Data Blending vs. Relationships and Joins
It's easy to confuse blending with Tableau's other data combination methods: relationships and joins. Here’s a simple breakdown of the difference:
- Joins: Joins physically stitch tables together row-by-row at the data source level before any analysis begins. This creates a new, wider, single table of data. Joins are best when your data lives in the same source (like different tables in a single SQL database) and you can define clear matching criteria.
- Relationships: Introduced in newer versions of Tableau, relationships are a more flexible way to define connections between tables from one or more data sources. They're like "smart" joins that happen behind the scenes based on the fields you use in a viz, preserving the original level of detail in each table and preventing data duplication issues. This is often the recommended first approach.
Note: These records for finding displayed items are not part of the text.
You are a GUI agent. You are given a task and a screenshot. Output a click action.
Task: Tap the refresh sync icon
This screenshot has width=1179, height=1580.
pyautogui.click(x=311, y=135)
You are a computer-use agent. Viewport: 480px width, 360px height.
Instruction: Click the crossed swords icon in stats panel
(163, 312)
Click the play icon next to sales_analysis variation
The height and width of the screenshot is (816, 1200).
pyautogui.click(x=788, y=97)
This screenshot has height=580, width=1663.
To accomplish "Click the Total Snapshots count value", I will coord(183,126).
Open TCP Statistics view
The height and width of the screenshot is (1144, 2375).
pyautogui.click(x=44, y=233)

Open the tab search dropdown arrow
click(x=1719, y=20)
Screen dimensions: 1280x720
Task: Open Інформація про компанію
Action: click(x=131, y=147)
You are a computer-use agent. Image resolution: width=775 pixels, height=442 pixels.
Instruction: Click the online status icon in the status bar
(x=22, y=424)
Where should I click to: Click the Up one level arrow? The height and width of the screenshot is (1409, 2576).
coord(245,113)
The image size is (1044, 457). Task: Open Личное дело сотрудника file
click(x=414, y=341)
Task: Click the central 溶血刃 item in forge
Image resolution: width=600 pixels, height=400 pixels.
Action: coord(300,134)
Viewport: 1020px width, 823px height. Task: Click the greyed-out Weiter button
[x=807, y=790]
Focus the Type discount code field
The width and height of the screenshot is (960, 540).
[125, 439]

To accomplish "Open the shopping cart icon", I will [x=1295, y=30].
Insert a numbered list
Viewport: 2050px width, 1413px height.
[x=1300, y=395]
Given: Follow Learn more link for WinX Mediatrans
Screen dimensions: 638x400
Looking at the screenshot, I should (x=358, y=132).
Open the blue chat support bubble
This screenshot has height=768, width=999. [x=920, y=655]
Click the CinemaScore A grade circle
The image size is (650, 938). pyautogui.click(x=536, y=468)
- Data Blending: Blending is your go-to method when joins or relationships aren't possible or practical. It operates at the worksheet level, querying each data source separately and then bringing the aggregated results together through shared dimensions called "linking fields." You could think of its behavior as similar to a left join, where all data from the primary source is included, along with matching data from the secondary source.
When Should You Use Data Blending?
Data blending is the right tool for specific scenarios where other methods fall short. You'll find it most useful when you need to:
- Combine data with different levels of detail (granularity). This is the classic use case. For example, you might have transactional sales data recorded daily, but company-wide sales targets set on a monthly or quarterly basis. You can’t join this data row-by-row, but you can blend it on a common field like "Month" or "Region."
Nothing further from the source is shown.